Saturday, May 30, 2009

The MPhil safety net

If you don’t yet have a contribution to knowledge that can be communicated in a PhD thesis, don’t despair. This might be because you are at an early stage in your research, still looking at the literature to find a suitable gap, or because your investigation hasn’t yet led to any conclusions. The latter case is easier since by this stage you should be fairly sure that the investigation will lead to conclusions that ought to be of interest. You supervisors will advise you what sort of conclusions will interest your academic audience: it is important to be guided by their advice.
But it does sometimes happen that a line of research leads nowhere, or simply rediscovers something that is already in the literature. This is not a source of any shame: discuss the problem openly with your supervisors. Maybe they can advise on an interesting change of direction, or an improvement to the investigative machinery you are using.
If not, then the options are to start again with a new problem, or to write up the research as an MPhil instead of PhD. MPhil is a perfectly respectable degree, and especially if your work has led to a useful overview of the literature, digest of existing theory, and description of the primary work that you have carried out, then simply submit it for MPhil.
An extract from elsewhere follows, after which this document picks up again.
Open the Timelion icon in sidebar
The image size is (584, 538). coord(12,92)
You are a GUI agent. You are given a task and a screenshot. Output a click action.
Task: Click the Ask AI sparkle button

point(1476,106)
How does the MPhil thesis differ from PhD? They both have an abstract, introduction, literature review, primary research, conclusions and suggestions for further work. The formal difference is in the primary research section. They both will give an account of the initial investigations into the research question posed in the Introduction. But the PhD thesis will then discuss the process of refinement identifying the contribution to knowledge, and the more detailed investigation that establishes this securely.
If your career is already beyond the PhD stage, and your research is for establishing a track record in an area that is new to you, it is unlikely that anything useful will be gained by attempting to publish results that don’t make a contribution to knowledge. Use the work in your lectures by all means, but don’t waste the time of reviewers and editors.